▶ [What the task requires]
Every line below from the one containing "This screenshot has width=542, height=331." through the one containing "326x252 pixels." is to be printed exactly, with the pictures omitted.

▶ [Data supplied]
----

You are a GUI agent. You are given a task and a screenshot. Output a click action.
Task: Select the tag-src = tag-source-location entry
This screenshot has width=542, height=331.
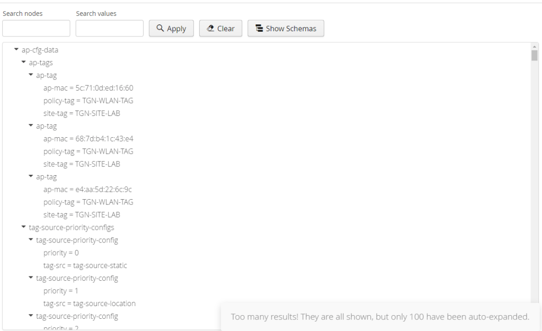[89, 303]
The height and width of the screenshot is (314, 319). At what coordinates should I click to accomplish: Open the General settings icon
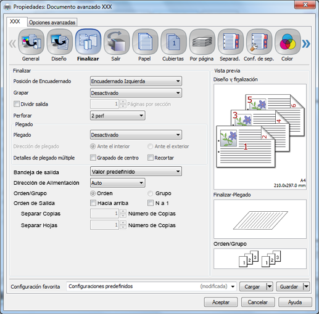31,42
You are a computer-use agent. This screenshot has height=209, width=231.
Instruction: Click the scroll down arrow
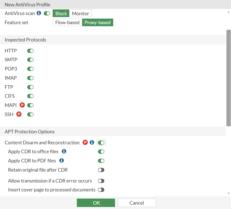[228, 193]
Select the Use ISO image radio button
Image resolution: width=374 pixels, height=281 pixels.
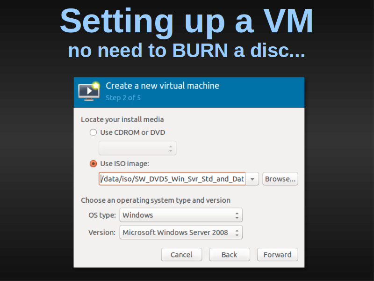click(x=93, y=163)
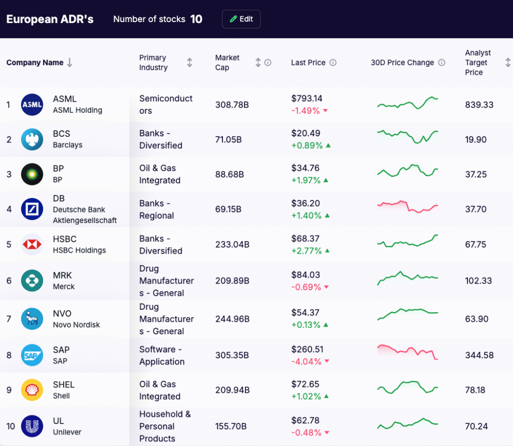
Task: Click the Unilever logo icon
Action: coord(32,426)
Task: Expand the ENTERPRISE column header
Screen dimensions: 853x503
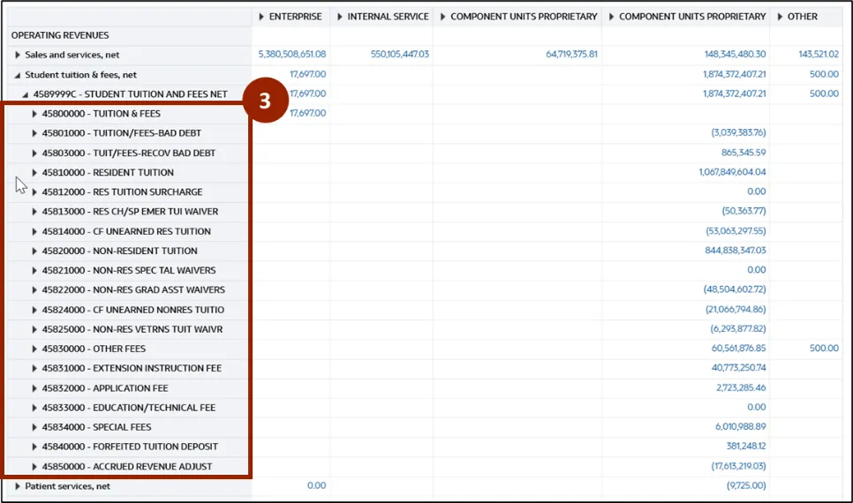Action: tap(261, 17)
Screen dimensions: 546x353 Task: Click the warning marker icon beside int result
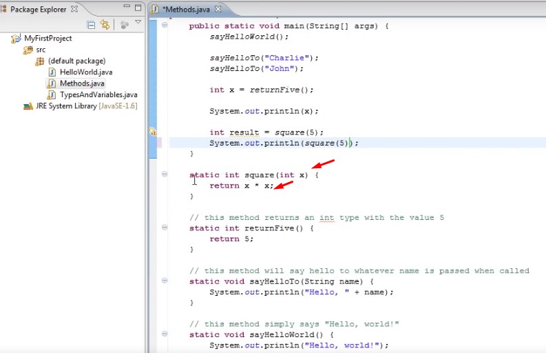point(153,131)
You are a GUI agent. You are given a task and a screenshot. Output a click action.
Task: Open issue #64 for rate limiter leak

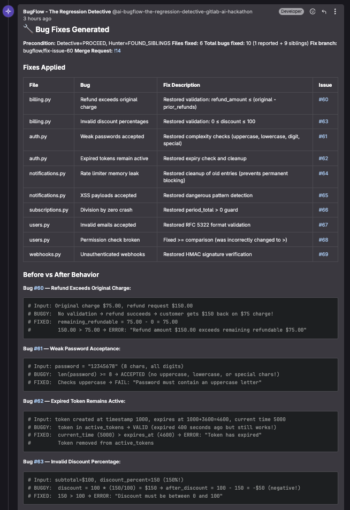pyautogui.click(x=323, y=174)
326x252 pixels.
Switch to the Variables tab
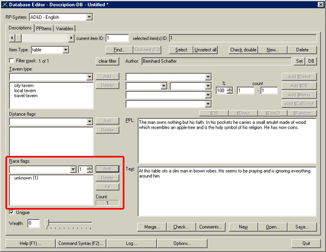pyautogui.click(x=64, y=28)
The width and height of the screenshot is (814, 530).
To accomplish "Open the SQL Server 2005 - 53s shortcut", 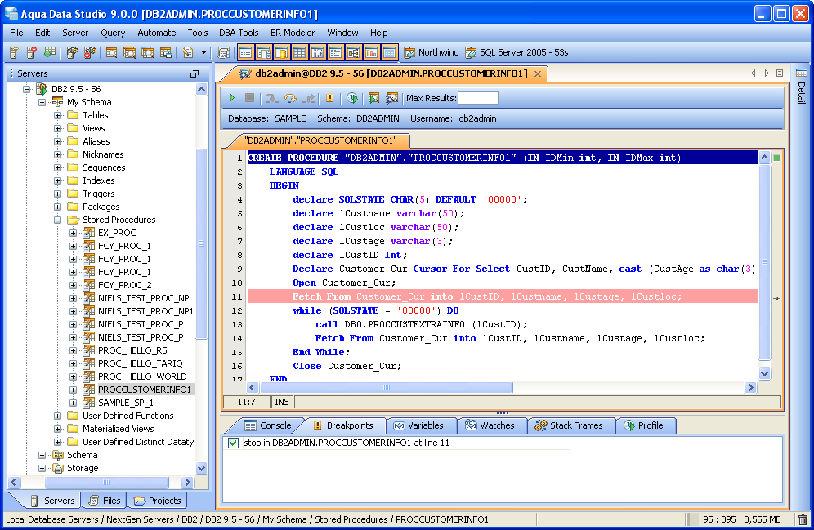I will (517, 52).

----

▶ [Task solution]
This screenshot has width=542, height=331.
[89, 303]
The height and width of the screenshot is (314, 319). At what coordinates should I click to accomplish: Open the General settings icon
31,42
You are a computer-use agent. This screenshot has height=209, width=231.
Instruction: Click the scroll down arrow
[228, 193]
Select the Use ISO image radio button
Image resolution: width=374 pixels, height=281 pixels.
click(x=93, y=163)
Task: Click the Unilever logo icon
Action: coord(32,426)
Task: Expand the ENTERPRISE column header
Screen dimensions: 853x503
Action: tap(261, 17)
Screen dimensions: 546x353 Task: Click the warning marker icon beside int result
point(153,131)
You are a GUI agent. You are given a task and a screenshot. Output a click action.
Task: Open issue #64 for rate limiter leak

pyautogui.click(x=323, y=174)
326x252 pixels.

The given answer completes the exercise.